Rating: Needs Parent Supervision
Reading Level: Mid-late Elementary, Middle School
Although I didn’t like this third book in the series nearly as much as Book 1, The Wild Robot, or Book 2, The Wild Robot Escapes, (both of which I highly recommend reading first), I still wouldn’t mind letting my kid read this. However, there are a few things parents should know about Book 3:
- Environmental Agenda. There is a clear, strong environmental agenda here. A mining operation is causing deaths to many animals and is devastating the ecology of the ocean and the islands in its wake. Moreover, some streets and even a grocery store are submerged under water due to climate change.

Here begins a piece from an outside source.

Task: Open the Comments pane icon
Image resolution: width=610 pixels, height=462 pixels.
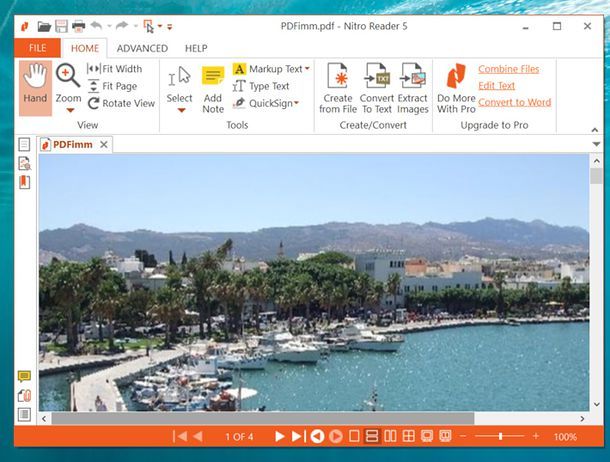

- Conservatives on gender identity may wish to know a short conversation in which the robot, who identifies as a mother, meets a fish whose gender is ambiguous or that switches over as nature prescribes.
- Working Parent away from home long-term. A mother feels tension when her children don’t like her being away from them on a work trip for several months. This might be sensitive for families with a family member who is often away.
- Unrealistic Environmental Cleanup. (SPOILER ALERT!) Unlike in this book, I don’t think we can plan for humans to send robots to just clean up all the pollution for them, as a swarm of robots did in this book. So I think this book actually could be somewhat damaging in that it doesn’t effectively warn against the dangers of pollution. It does, however, at least help illustrate how ecological systems are related.
In the end, I like how the book inspires hope, but I also think some of the resolution is patchy and less realistic.